THE DATA:
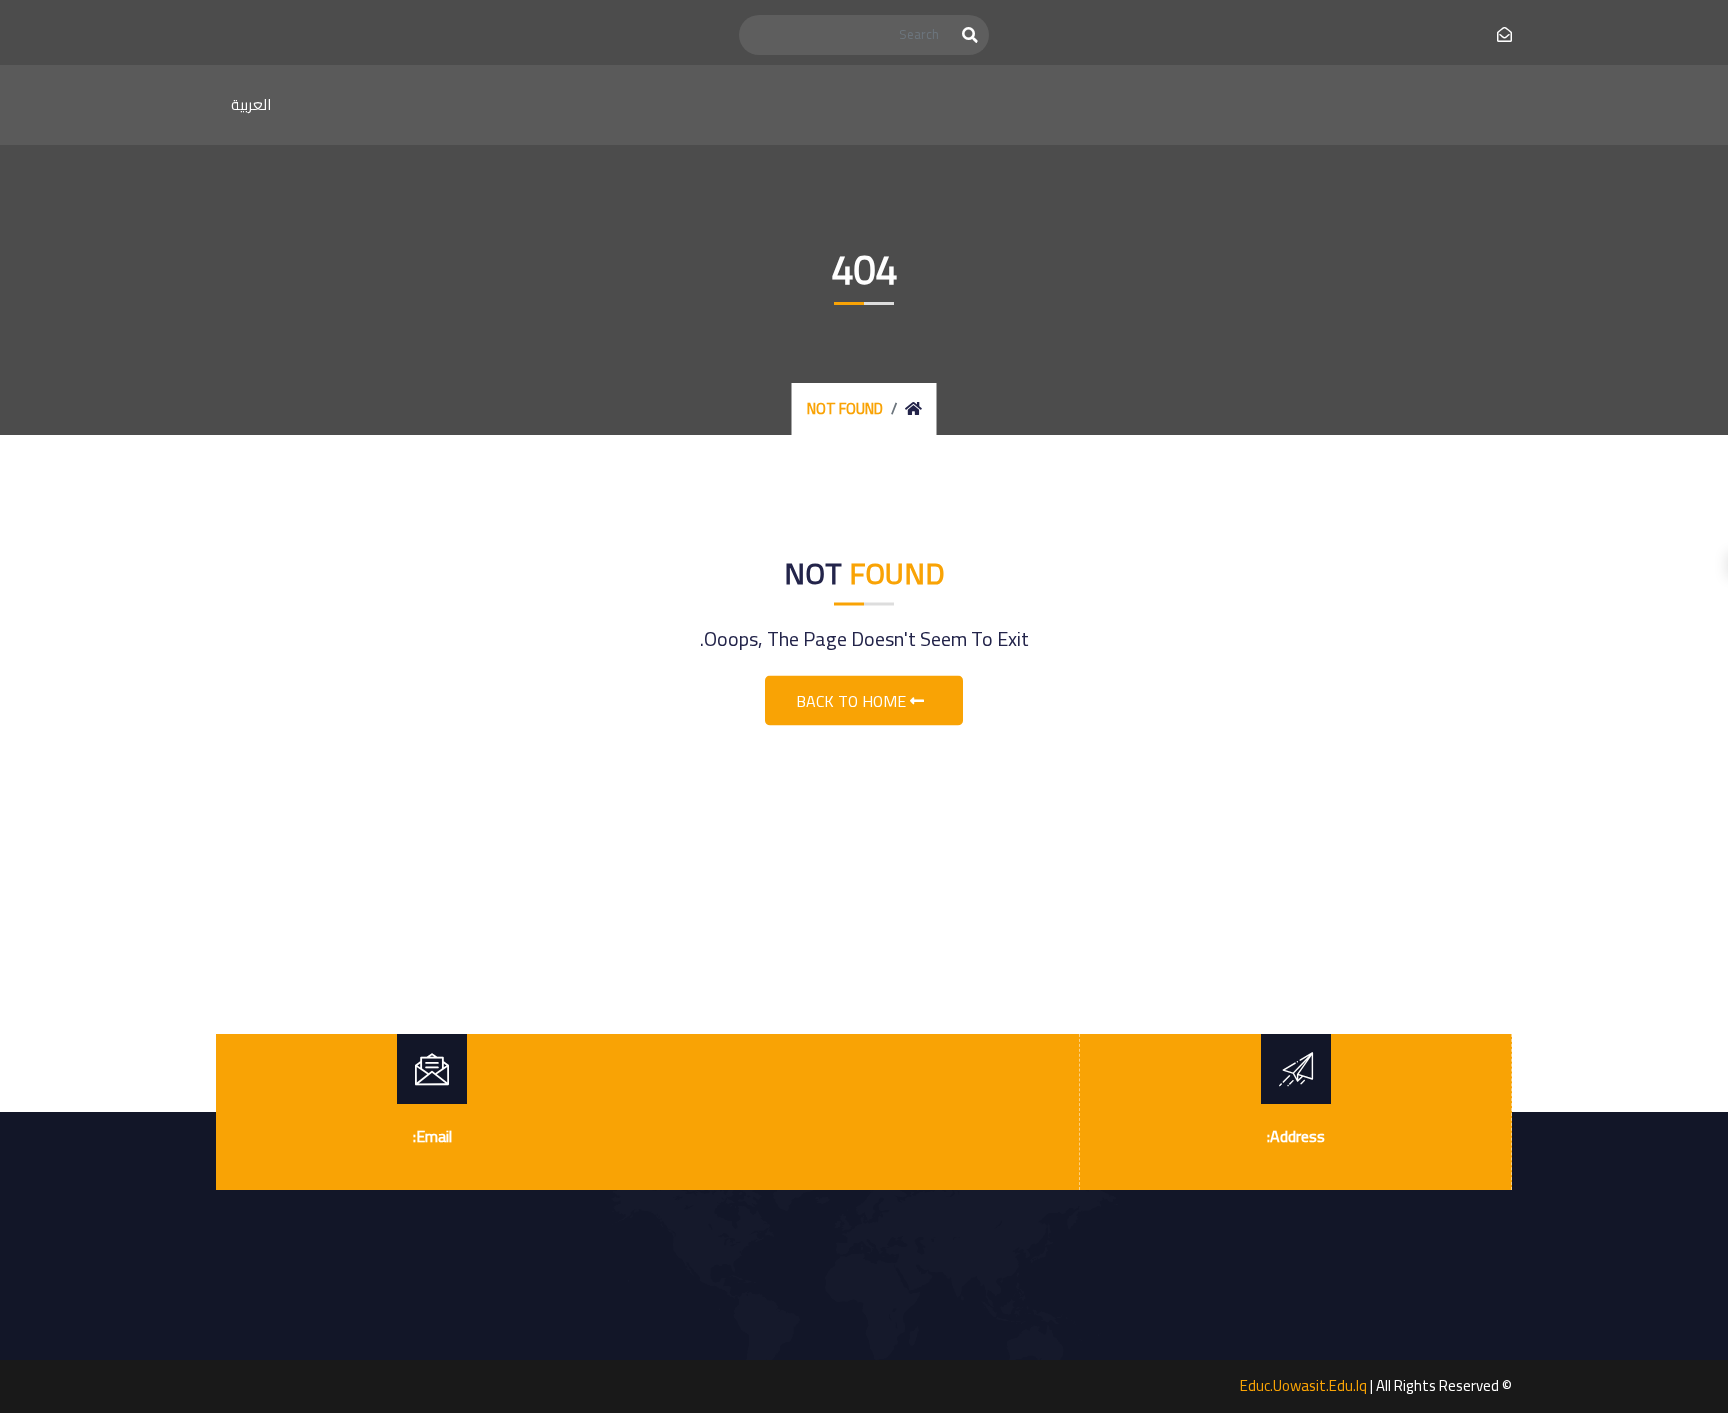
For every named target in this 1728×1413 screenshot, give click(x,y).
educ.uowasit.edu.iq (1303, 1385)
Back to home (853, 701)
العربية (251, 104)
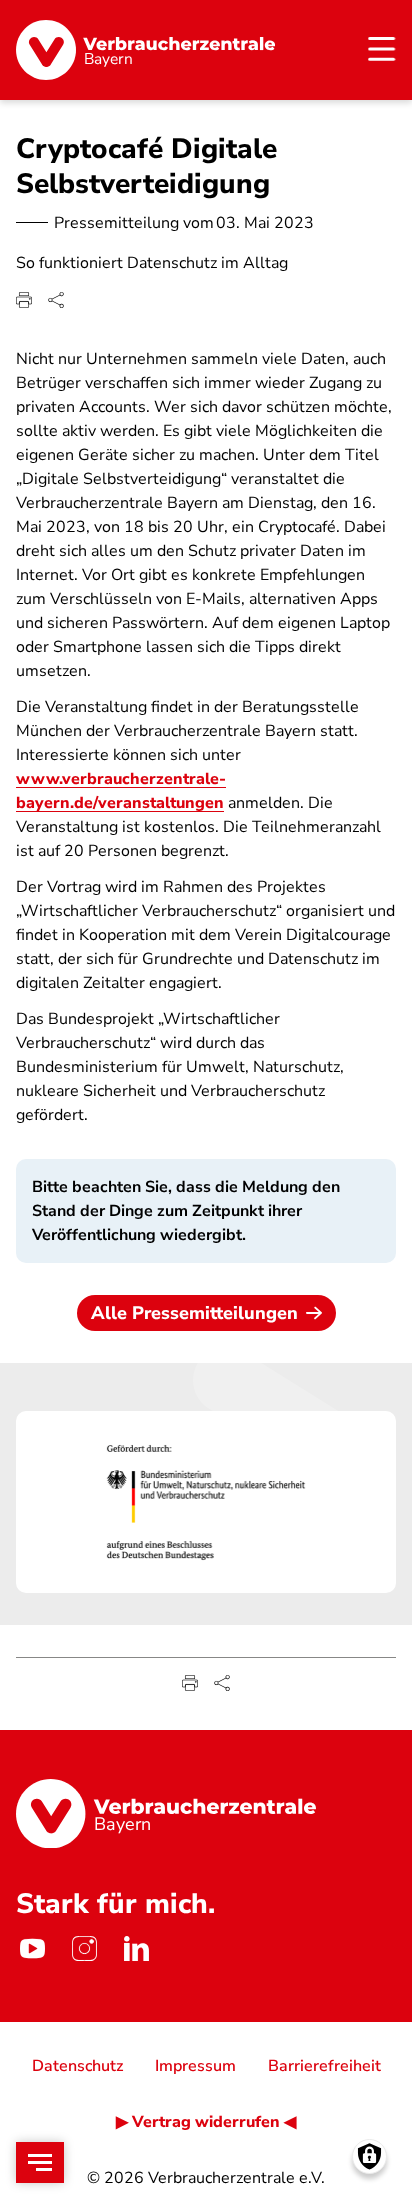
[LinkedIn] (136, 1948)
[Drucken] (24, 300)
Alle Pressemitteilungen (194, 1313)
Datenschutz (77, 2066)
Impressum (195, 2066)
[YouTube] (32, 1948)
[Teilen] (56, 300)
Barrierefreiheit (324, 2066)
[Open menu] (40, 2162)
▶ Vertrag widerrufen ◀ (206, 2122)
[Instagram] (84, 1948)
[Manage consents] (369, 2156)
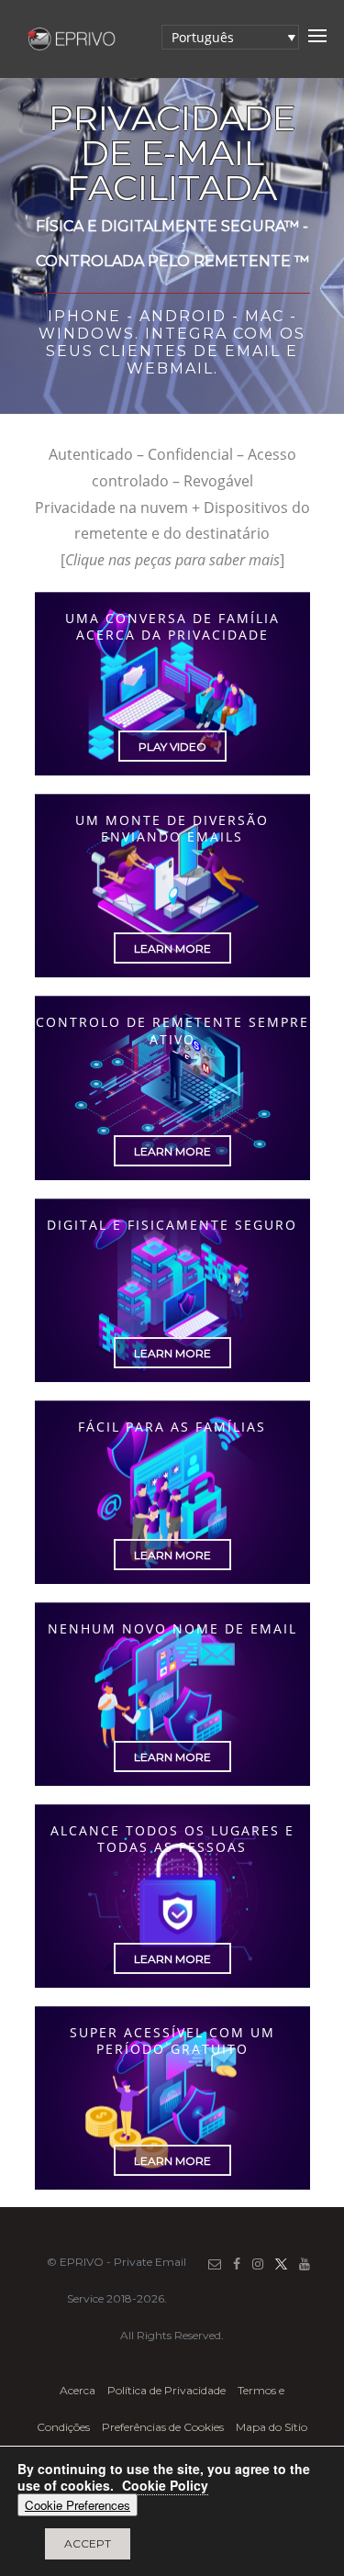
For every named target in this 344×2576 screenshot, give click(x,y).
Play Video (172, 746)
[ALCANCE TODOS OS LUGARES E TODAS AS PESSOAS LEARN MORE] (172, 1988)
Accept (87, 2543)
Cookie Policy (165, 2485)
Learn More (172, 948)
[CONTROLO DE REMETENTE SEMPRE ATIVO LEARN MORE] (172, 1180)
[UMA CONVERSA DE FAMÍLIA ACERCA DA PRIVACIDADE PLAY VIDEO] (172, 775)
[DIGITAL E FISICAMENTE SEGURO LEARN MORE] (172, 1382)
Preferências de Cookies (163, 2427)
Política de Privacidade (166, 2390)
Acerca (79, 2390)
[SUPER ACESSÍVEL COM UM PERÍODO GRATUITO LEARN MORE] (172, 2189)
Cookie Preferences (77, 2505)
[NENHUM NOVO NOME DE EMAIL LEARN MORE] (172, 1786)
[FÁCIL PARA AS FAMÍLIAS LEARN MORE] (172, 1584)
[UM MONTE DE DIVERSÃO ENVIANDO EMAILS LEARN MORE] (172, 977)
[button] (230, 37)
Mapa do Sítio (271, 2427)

WHAT YOU NEED TO DO:
Starting with the first line of the data, transcribe every line exactly through the one containing "[CONTROLO DE REMETENTE". No pictures go in.

WRITTEN ANSWER:
For every named target in this 1728×1413 screenshot, give click(x,y).
educ.uowasit.edu.iq (1303, 1385)
Back to home (853, 701)
العربية (251, 104)
[LinkedIn] (136, 1948)
[Drucken] (24, 300)
Alle Pressemitteilungen (194, 1313)
Datenschutz (77, 2066)
Impressum (195, 2066)
[YouTube] (32, 1948)
[Teilen] (56, 300)
Barrierefreiheit (324, 2066)
[Open menu] (40, 2162)
▶ Vertrag widerrufen ◀ (206, 2122)
[Instagram] (84, 1948)
[Manage consents] (369, 2156)
For every named target in this 344×2576 screenshot, give click(x,y).
Play Video (172, 746)
[ALCANCE TODOS OS LUGARES E TODAS AS PESSOAS LEARN MORE] (172, 1988)
Accept (87, 2543)
Cookie Policy (165, 2485)
Learn More (172, 948)
[CONTROLO DE REMETENTE SEMPRE ATIVO LEARN MORE] (172, 1180)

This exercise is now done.